Cite as: The People v. Marlek E. Holmes, KA 12-00109, NYLJ 1202582629770, at *1 (App. Div., 4th, Decided December 21, 2012)

Before: Smith, J.P., Carni, Lindley, Sconiers, and Whalen, JJ.

Decided: December 21, 2012


For Defendant-Appellant: Michael Steinberg, Rochester.

For Respondent: William G. Zickl of Counsel, Lawrence Friedman, District Attorney, Batavia.





Appeal from a judgment of the Genesee County Court (Robert C. Noonan, J.), rendered December 5, 2011. The judgment convicted defendant, upon his plea of guilty, of failure to register change of address, failure to personally verify his address, disseminating indecent material to a minor in the first degree and endangering the welfare of a child.

It is hereby ORDERED that the judgment so appealed from is unanimously affirmed.


Defendant appeals from a judgment convicting him upon his guilty plea of, inter alia, disseminating indecent material to minors in the first degree (Penal Law §235.22). Defendant contends that the indictment is jurisdictionally defective because it accuses him of acts, i.e., sending sexually explicit text messages to a 16-year-old girl, that do not constitute a crime. According to defendant, the act of sending telephone text messages does not involve the use of "any computer communication system allowing the input, output, examination or transfer, of computer data or computer programs from one computer to another" as required by Penal Law §235.22 (1).

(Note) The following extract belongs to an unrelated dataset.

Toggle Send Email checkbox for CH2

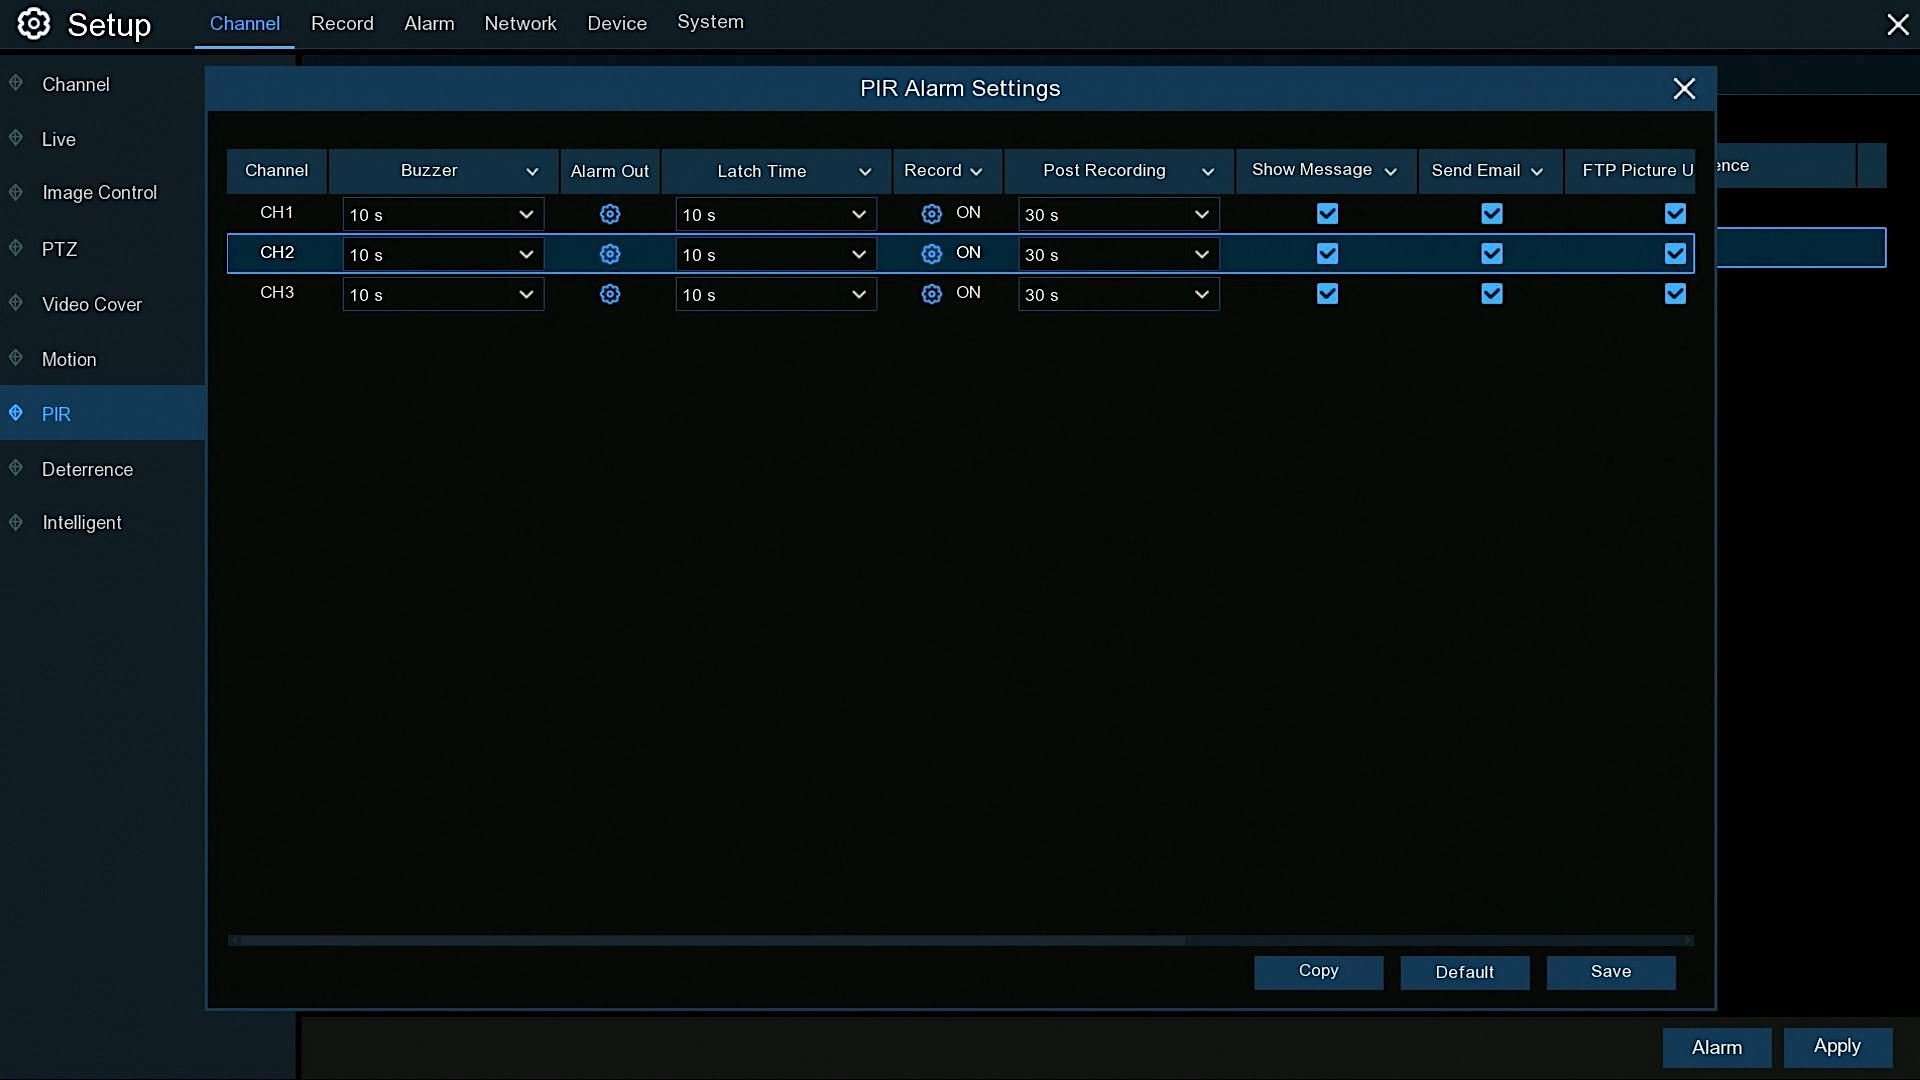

As a preliminary matter, we agree with defendant that he was not required to preserve his contention for our review, nor is it waived as a result of his guilty plea, inasmuch as it concerns a nonwaivable jurisdictional defect (see People v. Iannone, 45 NY2d 589, 600-601; cf. People v. Cox, 275 AD2d 924, 924-925, lv denied 95 NY2d 962; see also People v. Case, 42 NY2d 98, 99). We conclude, however, that defendant's contention lacks merit. "The common-law policy that a penal provision should be strictly construed has been expressly abolished by the Legislature" (People v. Teicher, 52 NY2d 638, 647; see Penal Law §5.00). Instead, "penal statutes are to be interpreted 'according to the fair import of their terms to promote justice and effect the objects of the law'…and are not to be given




hypertechnical or strained interpretations" (Teicher, 52 NY2d at 647, quoting §5.00; see People v. Ditta, 52 NY2d 657, 660). The term computer is broadly defined in the Penal Law as "a device or group of devices which, by manipulation of electronic, magnetic, optical or electrochemical impulses, pursuant to a computer program, can automatically perform arithmetic, logical, storage or retrieval operations with or on computer data, and includes any connected or directly related device, equipment or facility which enables such computer to store, retrieve or communicate to or from a person, another computer or another device the results of computer operations, computer programs or computer data" (§156.00 [1]). "Computer data" is defined as "a representation of information, knowledge, facts, concepts or instructions which are being processed, or have been processed in a computer and may be in any form, including magnetic storage media, punch cards, or stored internally in the memory of the computer" (§156.00 [3]).

Although the issue whether a telephone is included in the statutory definition of "computer" has not been addressed by an appellate court in this state, in People v. Johnson (148 Misc 2d 103), the court concluded that it is. The court reasoned that "[t]he instrumentality at issue here is not merely a telephone…, but rather a telephone inextricably linked to a sophisticated computerized communication system…This telephone system, of which the telephone itself is the essential first component, does comport with the statutory definition of 'computer' that is, the system is a 'group of devices which, by manipulation of electronic…impulses…can automatically perform…logical, storage or retrieval operations with or on computer data'…The system also meets the definitional inclusion of 'any connected or directly related device, equipment or facility which enables such computer to…communicate to or from a person' " (id. at 106-107).

In light of the foregoing and the fact that the Court of Appeals has approved of constructions of Penal Law §235.22 that "criminalize the use of any 'sexually explicit communications' intended to lure children into sexual contact" (People v. Kozlow, 8 NY3d 554, 561, quoting People v. Foley, 94 NY2d 668, 674, cert denied 531 US 875), we conclude that sending telephone text messages falls within the conduct proscribed by section 235.22. Thus, the indictment is not jurisdictionally defective.